An interesting possibility arises when you notice that “Type” is just another property, and that people generally might be interested in querying on any given property. That implies that every property should be backed by its own index or lookup. Generalising further, its possible to imagine a system in which entities might have some or all properties set freely, and indexes dynamically generated for them in Redis as needed, to support ad-hoc queries for specific data. I don’t do that here, but its something that might be worth demonstrating in a sandbox.

Transient workflow state is again some reflection of a task property. A given task might be in the submitted state, and therefore it makes sense to have a “submitted” lookup. In this case however I don’t want to support just simple queries.

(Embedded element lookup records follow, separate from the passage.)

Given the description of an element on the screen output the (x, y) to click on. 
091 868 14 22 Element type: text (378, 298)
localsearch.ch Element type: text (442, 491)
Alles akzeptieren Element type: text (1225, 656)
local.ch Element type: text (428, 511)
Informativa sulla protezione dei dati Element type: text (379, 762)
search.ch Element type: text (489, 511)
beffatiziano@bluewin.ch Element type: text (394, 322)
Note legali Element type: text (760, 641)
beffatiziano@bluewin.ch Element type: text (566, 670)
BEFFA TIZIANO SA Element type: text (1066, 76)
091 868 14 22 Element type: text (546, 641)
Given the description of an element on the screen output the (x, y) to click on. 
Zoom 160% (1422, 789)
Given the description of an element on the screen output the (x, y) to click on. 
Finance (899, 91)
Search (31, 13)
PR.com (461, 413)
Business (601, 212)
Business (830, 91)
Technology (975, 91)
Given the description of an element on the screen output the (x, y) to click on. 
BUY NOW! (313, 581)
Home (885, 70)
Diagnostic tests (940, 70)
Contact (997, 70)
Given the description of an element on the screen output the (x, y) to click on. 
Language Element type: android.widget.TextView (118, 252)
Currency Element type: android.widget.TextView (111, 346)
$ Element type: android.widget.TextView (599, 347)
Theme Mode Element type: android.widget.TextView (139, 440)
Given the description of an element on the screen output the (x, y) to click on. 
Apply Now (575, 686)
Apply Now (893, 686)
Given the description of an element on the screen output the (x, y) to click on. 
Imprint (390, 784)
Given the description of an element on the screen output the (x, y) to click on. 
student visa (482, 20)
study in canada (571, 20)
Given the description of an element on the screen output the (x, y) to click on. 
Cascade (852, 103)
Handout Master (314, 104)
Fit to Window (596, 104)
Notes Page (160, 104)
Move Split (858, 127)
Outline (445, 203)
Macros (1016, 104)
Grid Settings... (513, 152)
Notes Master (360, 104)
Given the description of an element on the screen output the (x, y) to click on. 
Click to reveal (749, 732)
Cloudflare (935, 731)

I want to suport a query for the next highest priority task. I also don’t want to have agents constantly polling Redis in an attempt to find work.

To manage those requirements I have the submitted set implemented as a sorted set, with priority being the metric on which the set is sorted. By maintaining a list of known priorities dynamically, its then easy to zrange out the highest priority task from the set.

To avoid polling by agents, the “submitted” queue (sorted set) is complemented with a “submitted” channel. Contentless messages are published on this channel to signal that one or more tasks have been added to the submitting queue; agents listen to the channel and respond by querying for the next priority task until there are no more tasks left, at which point the go back to listening. This mechanism is actually that proposed by Marc Gravell, as used in the StackOverflow Redis implementation.

The “submitted” query mechanism has a more sophisticated mechanism as well, with sorted sets of tasks of specific Type, with associated Type-related channels, meaning that agents can specify that they’re interested in tasks of a specific Type or Types.

The alerting/non-polling mechanism could be applied to all Task property lookups, of course.

So, to wrap up, there are 3 broad data structures in my redis.workflow solution. The first are simple globals that record unique internal ids. The second are multi-property entities (like tasks) with associated property lookups. The third are more sophisticated property lookups less associated with tasks than with the workflow system itself, which are themselves complemented by a dedicated pub/sub channel to limit polling by agents.